# [What you are asked to do]
Search the entries for lines that contain the word "Alcantil", and report each one found.

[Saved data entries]
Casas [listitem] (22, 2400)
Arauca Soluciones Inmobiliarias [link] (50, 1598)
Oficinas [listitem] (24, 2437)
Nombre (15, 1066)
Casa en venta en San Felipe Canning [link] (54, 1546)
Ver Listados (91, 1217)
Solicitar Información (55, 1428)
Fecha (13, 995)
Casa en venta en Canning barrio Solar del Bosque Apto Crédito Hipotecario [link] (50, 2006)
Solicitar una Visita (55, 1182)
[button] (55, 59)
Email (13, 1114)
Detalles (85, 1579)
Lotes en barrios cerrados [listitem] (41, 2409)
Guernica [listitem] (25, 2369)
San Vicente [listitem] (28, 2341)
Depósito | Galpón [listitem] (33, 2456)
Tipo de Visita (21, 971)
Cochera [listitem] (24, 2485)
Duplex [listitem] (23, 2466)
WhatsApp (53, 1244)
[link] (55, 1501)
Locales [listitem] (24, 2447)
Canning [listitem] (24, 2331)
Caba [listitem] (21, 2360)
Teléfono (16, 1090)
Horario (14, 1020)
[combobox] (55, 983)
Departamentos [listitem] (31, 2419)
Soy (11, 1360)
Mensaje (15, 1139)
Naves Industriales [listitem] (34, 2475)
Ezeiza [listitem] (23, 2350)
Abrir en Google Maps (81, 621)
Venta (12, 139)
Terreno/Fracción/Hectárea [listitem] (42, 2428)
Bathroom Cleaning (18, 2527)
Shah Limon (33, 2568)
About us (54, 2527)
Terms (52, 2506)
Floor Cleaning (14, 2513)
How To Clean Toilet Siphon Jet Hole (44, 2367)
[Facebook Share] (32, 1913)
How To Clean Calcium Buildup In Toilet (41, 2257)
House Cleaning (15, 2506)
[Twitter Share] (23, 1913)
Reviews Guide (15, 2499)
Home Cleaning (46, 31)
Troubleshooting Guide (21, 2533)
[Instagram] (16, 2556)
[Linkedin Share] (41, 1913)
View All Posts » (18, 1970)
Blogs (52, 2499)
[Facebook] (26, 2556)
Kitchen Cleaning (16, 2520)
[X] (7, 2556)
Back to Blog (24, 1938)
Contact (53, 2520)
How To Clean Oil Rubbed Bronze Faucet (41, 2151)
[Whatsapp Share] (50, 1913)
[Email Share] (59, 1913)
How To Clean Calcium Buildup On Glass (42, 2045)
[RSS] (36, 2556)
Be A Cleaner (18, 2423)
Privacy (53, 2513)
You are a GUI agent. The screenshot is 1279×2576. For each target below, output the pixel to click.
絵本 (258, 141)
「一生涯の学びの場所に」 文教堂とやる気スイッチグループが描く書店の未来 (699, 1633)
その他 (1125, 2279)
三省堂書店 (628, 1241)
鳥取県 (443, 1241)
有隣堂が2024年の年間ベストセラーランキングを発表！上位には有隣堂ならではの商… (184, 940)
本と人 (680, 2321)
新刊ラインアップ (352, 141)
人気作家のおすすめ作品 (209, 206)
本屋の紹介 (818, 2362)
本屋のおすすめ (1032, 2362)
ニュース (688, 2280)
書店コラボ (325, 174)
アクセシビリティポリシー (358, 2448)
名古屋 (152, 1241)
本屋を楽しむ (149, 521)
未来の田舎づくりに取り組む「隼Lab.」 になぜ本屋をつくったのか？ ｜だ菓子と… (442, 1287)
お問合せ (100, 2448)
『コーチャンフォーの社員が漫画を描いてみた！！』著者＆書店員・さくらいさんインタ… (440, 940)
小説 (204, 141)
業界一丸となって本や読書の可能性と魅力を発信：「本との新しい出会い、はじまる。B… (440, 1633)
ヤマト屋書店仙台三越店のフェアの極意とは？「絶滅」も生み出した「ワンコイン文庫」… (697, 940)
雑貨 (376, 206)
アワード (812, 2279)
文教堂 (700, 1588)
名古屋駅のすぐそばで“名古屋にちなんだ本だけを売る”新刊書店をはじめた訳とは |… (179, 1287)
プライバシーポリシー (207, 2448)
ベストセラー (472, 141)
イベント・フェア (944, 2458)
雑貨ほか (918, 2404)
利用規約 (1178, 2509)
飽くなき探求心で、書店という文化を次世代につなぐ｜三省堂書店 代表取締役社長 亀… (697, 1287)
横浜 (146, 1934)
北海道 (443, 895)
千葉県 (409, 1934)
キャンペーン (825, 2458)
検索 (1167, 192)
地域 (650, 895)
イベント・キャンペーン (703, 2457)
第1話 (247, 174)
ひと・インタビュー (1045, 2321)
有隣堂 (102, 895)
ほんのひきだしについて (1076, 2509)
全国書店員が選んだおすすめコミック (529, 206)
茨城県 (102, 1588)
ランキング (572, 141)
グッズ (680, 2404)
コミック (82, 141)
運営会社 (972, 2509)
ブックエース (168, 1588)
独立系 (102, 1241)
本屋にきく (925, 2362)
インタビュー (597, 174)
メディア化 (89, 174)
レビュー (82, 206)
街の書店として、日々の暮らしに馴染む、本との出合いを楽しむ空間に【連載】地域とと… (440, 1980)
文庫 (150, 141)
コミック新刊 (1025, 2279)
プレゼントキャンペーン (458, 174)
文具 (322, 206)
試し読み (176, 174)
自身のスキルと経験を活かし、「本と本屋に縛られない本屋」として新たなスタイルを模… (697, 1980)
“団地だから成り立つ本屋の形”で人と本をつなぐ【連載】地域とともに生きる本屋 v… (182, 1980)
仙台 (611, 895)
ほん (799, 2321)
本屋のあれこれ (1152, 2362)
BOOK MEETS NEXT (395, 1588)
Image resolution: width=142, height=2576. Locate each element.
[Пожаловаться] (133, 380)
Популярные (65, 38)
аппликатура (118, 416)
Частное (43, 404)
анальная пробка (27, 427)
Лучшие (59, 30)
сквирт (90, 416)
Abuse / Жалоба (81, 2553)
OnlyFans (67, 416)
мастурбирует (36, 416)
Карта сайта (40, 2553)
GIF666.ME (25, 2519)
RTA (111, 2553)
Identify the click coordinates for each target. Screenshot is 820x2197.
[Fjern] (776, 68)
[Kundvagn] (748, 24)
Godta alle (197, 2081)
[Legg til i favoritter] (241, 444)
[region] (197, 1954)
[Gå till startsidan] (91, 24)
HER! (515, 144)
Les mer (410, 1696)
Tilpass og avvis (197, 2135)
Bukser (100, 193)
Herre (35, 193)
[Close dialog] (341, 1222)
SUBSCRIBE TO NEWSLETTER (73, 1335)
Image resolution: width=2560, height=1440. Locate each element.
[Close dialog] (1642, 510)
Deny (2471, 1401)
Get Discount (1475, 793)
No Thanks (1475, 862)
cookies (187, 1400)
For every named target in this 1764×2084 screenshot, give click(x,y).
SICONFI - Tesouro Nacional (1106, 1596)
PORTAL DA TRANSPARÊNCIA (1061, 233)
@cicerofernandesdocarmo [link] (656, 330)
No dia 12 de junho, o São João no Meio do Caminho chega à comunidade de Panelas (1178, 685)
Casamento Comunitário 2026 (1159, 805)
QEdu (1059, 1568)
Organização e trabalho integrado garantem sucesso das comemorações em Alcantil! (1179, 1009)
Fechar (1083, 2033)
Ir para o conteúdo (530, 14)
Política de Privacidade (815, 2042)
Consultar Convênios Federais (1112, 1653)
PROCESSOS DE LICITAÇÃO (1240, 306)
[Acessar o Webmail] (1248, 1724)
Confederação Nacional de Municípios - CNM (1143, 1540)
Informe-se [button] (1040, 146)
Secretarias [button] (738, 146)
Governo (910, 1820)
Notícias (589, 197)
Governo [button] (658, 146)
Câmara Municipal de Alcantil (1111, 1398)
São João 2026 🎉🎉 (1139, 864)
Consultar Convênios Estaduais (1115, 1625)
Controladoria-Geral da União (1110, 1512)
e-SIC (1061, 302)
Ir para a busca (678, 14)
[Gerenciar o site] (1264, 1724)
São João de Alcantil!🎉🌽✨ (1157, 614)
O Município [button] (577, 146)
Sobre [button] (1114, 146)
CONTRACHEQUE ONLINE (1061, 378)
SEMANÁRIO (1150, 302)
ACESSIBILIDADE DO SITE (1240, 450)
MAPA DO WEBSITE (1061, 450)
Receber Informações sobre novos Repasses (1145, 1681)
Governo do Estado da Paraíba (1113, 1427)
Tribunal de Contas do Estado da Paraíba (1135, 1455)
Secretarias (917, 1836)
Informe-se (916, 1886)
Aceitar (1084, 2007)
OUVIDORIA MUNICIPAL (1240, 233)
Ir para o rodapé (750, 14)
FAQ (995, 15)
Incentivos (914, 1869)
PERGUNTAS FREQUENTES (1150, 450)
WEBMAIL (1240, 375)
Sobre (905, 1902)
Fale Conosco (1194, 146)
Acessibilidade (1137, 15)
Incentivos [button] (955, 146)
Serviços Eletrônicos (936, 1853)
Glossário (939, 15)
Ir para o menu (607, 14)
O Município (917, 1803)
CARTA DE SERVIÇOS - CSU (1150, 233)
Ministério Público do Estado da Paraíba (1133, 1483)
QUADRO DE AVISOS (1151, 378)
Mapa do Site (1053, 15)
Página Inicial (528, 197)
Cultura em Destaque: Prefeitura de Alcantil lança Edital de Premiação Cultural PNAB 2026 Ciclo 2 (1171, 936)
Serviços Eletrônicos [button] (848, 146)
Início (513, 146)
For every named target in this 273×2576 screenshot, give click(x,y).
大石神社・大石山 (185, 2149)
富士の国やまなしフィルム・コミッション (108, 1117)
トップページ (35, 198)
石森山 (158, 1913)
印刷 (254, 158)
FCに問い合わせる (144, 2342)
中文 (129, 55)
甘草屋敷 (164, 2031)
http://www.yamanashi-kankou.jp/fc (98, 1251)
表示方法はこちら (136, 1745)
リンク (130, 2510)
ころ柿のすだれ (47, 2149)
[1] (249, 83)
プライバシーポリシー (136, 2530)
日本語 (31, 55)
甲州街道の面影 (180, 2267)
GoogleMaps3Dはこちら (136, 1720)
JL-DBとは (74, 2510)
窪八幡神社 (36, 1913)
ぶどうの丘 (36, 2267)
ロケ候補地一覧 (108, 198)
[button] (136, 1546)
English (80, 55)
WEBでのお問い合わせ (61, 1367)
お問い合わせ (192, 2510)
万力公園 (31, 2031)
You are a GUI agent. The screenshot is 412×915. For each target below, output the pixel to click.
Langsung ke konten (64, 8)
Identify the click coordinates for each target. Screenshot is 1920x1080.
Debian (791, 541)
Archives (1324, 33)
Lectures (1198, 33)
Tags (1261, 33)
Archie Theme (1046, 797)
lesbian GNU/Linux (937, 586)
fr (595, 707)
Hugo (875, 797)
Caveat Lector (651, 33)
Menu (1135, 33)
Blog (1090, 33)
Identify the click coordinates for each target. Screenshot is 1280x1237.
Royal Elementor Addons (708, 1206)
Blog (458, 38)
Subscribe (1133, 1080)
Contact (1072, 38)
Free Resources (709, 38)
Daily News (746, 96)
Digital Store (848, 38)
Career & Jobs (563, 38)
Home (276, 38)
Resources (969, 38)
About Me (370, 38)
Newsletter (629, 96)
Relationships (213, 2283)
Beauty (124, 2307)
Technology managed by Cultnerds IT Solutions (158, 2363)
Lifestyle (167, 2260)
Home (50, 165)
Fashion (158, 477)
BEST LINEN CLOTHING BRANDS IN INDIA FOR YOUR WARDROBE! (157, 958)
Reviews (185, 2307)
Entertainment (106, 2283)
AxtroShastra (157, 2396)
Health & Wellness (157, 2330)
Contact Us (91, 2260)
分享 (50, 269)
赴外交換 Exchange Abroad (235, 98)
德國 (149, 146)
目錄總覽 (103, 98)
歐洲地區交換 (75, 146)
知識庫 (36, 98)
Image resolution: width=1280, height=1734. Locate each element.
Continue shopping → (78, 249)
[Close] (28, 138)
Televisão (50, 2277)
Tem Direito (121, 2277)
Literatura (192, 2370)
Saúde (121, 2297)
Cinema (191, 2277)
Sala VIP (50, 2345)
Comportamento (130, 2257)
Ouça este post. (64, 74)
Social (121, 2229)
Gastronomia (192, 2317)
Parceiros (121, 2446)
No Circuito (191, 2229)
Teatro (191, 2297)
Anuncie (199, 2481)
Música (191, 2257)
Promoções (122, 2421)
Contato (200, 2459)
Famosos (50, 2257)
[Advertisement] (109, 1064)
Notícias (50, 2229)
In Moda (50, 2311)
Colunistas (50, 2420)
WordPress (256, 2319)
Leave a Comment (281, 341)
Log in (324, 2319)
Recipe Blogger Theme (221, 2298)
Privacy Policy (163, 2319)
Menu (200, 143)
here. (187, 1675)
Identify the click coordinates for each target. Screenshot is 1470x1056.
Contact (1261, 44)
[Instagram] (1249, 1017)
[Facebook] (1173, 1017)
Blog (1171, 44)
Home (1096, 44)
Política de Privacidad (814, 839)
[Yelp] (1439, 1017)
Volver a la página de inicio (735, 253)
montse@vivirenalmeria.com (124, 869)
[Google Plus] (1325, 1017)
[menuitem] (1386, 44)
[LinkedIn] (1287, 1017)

# [Solution below]
Organização e trabalho integrado garantem sucesso das comemorações em Alcantil! (1179, 1009)
Câmara Municipal de Alcantil (1111, 1398)
São João de Alcantil!🎉🌽✨ (1157, 614)
Cultura em Destaque: Prefeitura de Alcantil lança Edital de Premiação Cultural PNAB 2026 Ciclo 2 (1171, 936)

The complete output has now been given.